Pensioenakkoord: Halfslachtig compromis!
De sociale partners hebben eindelijk een pensioenakkoord bereikt. Overigens zonder de SER. Dat is gek, de SER is jarenlang een belangrijke partner en betrokken bij pensioenadvies. Alleen al vanwege het feit dat er geen raadgevend orgaan betrokken is, is het een halfslachtig compromis.
Niettemin, er is een pensioenakkoord. Eindelijk. Nu is de vraag of het kabinet mee gaat in de plannen en nog belangrijker… is het een goed akkoord?
Werkgevers zijn tevreden
Voor de werkgevers is het belangrijk dat ze weten welke kosten ze kwijt zijn aan het pensioen. In het nieuwe akkoord is er een stabiele premie, dus duidelijkheid qua kosten en daarmee zijn de werkgevers al tevreden. De rest vinden ze niet zo belangrijk.
Bonden ook tevreden
De vakbonden wilden hun –verouderde- achterban tevreden houden en daar was de wens om de AOW leeftijd minder snel te laten stijgen dan nu het geval is. Dat is in het nieuwe voorstel gelukt, hoewel daarmee de torenhoge rekening (tientallen miljarden) doorgeschoven wordt naar de toekomst (dus de jongeren). De pensioenuitkering is in het akkoord overigens niet meer vast en biedt dus een stuk onzekerheid.
Toch slecht akkoord
De uitkomst van het pensioenakkoord is voor niemand echt goed. De werkgevers hebben hun belangrijkste eis ingewilligd gezien (vaste premie) en de vakbonden draaien de versnelde verhoging van de AOW-leeftijd terug. Voor beide partijen dus winst en een tevreden achterban.
Het akkoord is echter niet goed voor de BV Nederland (de kosten zijn tientallen miljarden) en ook niet voor de individuele groepen.
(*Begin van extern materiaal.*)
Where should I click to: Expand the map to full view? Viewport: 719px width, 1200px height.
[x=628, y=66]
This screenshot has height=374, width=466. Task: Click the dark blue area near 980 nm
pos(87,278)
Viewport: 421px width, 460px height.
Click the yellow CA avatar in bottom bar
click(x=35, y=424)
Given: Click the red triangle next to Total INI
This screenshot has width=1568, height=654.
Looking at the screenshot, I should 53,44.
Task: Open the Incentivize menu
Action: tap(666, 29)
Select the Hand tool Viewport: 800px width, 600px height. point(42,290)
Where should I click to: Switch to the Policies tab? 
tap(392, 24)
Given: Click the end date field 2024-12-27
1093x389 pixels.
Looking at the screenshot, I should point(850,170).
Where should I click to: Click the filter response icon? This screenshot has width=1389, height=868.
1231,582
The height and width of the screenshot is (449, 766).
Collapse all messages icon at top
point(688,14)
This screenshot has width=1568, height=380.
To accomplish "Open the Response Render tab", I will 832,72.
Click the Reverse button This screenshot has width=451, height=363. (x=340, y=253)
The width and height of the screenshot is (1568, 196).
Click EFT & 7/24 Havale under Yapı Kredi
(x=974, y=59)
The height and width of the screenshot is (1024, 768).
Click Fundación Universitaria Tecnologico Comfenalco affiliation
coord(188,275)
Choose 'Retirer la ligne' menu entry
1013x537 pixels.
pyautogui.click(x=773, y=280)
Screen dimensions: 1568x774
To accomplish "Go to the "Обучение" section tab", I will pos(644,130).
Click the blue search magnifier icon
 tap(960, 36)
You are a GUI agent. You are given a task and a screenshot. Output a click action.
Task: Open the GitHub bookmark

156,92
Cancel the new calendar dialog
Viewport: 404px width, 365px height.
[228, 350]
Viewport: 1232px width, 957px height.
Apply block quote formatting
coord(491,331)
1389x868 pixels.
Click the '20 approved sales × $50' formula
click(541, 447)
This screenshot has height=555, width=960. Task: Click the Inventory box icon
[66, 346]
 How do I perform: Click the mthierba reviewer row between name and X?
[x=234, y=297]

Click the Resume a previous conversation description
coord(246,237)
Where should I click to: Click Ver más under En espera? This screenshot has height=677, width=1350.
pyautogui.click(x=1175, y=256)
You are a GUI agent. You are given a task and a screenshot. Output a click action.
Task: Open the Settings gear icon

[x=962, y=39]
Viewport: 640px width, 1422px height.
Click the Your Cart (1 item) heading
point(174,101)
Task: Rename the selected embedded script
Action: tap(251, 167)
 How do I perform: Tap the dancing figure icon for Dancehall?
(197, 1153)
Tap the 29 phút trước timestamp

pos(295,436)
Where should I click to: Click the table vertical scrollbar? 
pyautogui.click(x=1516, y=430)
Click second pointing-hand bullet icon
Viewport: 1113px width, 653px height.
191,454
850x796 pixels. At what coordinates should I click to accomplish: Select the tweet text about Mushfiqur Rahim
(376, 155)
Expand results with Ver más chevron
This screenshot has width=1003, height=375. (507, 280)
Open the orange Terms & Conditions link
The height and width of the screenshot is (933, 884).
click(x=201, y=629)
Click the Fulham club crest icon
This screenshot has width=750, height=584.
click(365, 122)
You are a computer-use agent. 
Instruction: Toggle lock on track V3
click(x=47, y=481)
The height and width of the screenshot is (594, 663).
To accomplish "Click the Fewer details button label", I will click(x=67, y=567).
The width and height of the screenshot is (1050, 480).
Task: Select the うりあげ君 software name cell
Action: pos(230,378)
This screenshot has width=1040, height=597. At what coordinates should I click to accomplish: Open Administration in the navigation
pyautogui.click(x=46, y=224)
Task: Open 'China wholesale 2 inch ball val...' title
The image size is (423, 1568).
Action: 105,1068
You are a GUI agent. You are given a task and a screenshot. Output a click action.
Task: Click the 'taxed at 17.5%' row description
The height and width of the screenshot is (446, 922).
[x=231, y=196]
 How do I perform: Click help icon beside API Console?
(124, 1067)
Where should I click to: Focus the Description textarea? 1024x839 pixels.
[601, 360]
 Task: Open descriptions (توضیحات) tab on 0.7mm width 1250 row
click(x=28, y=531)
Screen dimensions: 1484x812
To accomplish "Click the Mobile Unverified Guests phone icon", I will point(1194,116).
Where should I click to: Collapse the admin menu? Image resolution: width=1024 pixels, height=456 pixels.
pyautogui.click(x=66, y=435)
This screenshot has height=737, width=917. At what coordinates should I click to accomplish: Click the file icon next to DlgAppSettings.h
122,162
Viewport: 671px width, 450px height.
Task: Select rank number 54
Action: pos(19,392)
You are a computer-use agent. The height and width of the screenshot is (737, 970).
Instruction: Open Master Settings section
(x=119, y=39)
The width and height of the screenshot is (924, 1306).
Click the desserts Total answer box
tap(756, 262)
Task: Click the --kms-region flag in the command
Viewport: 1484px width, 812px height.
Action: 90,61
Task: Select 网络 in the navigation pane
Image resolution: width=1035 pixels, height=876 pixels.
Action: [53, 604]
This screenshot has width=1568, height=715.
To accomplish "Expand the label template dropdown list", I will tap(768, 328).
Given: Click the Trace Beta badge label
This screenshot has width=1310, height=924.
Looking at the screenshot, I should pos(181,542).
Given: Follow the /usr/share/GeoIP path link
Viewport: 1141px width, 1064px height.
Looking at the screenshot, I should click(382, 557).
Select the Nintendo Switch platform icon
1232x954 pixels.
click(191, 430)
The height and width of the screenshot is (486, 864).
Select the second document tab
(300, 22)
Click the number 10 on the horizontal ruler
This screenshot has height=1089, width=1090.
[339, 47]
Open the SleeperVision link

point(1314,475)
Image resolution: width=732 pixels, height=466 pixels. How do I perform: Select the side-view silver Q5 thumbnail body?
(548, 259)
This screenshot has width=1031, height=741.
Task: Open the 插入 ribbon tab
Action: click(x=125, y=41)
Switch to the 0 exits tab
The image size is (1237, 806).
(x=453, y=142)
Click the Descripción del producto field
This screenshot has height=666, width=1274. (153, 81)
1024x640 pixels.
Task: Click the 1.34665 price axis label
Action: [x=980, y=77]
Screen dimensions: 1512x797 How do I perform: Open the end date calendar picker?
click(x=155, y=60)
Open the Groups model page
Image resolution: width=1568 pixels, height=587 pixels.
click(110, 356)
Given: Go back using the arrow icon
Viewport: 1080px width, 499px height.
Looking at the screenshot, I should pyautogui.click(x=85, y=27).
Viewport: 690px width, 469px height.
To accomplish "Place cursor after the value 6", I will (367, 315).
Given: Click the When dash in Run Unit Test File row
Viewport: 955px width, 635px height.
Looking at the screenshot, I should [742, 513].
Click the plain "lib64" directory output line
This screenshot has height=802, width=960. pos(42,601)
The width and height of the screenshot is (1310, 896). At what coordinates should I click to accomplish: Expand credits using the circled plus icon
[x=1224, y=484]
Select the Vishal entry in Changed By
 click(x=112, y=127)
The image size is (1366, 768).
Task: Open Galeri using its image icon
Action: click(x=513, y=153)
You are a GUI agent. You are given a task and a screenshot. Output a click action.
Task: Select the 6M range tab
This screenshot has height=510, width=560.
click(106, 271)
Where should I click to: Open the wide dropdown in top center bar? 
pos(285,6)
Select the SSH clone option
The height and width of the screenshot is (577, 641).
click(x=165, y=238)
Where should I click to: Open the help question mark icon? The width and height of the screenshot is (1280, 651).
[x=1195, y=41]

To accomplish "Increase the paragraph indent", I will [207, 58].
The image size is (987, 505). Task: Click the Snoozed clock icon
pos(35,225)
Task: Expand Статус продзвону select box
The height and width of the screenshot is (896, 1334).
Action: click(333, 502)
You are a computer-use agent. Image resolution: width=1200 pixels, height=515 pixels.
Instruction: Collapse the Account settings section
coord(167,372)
De AOW-leeftijd zou weliswaar weer naar beneden gaan, maar de hoogte van de pensioenuitkering wordt onzekerder dan ooit, jongeren voelen zich onvoldoende gehoord en het pensioen is niet toekomstbestendig.
Generatieconflict
Er is al jaren strijd tussen ouderen en jongeren als het gaat om de pensioenregeling. Jongeren betaalden relatief gezien te veel premie en vonden dat oneerlijk. Aan de andere kant vonden ouderen dat het gaat om solidariteit en dat hen al tekort gedaan werd door de snel stijgende AOW-leeftijd. Werknemers die na hun 45e besloten om als ZZP’er verder te gaan (en vanaf dan meestal geen pensioen meer opbouwen) waren extra de pineut, doordat je na je 45e minder premie gaat betalen.
Eén pot vs individueel pensioen
In het huidige stelsel gaan alle premies in één grote pot en wordt vanuit daar geld verdeeld onder de pensioengerechtigden. Dat blijft in het nieuwe akkoord hetzelfde. De vraag of dat eerlijk is blijft bestaan. Bij bijvoorbeeld een individueel pensioen zou dat probleem er niet zijn en is het generatieconflict in één klap opgelost.
Alternatief
Toen de voorloper van AOW (Noodwet Ouderdomsvoorziening) werd ingevoerd (1947) was de gemiddelde levensverwachting 70,5 jaar. Het was dus de bedoeling dat men gemiddeld 5,5 jaar van AOW en pensioen kon genieten.
Anno 2018 is de gemiddelde levensverwachting 82 jaar. Uitgaande van een AOW-leeftijd van 65, zou er dus 17 jaar overbrugd worden! Je hoeft geen rekenwonder te zijn om te snappen dat de AOW-leeftijd omhoog moet, omdat het anders niet te betalen valt.
Iedereen is anders en heeft andere wensen: keuzepensioen
Beroepen zijn niet te vergelijken, mensen ook niet en wensen al helemaal niet. Sommige mensen willen langer doorwerken, anderen willen eerder stoppen. Waarom maken we het pensioen niet deels individueel met een collectieve basis?
In dat geval betaalt elke medewerker een vast deel aan de collectieve pot. De uitkering hiervan gaat in op de vastgestelde AOW-leeftijd, die dus wel moet meestijgen met de levensverwachting.
Elke medewerker legt daarnaast een premie in voor zichzelf in het individuele potje. Die premie verschilt dan per persoon, maar eventueel ook per levensfase. Jongvolwassenen met kinderen leggen dan bijvoorbeeld even wat minder in, terwijl ze extra sparen op het moment dat de kinderen het huis uit zijn.
Conclusie
Het bereikte pensioenakkoord brengt tevredenheid bij bonden en bij werkgever, maar lost eigenlijk niks op en schuift de –met name financiële- problemen door. Er zijn alternatieven, maar dan moet men ‘out-of-the-box’ willen denken.